• WORK REQUEST: Go to the line that contains "Conductor C2 con experiencia en Manejo" and transcribe from there to the end of the entries, that line and the last one included.

• TASK INPUTS:
════
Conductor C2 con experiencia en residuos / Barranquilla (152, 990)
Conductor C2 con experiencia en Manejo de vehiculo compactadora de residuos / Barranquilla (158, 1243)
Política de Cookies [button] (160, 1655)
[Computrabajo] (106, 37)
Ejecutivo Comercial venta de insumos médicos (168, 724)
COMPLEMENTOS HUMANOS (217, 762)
════
• TASK RESULT:
Conductor C2 con experiencia en Manejo de vehiculo compactadora de residuos / Barranquilla (158, 1243)
Política de Cookies [button] (160, 1655)
[Computrabajo] (106, 37)
Ejecutivo Comercial venta de insumos médicos (168, 724)
COMPLEMENTOS HUMANOS (217, 762)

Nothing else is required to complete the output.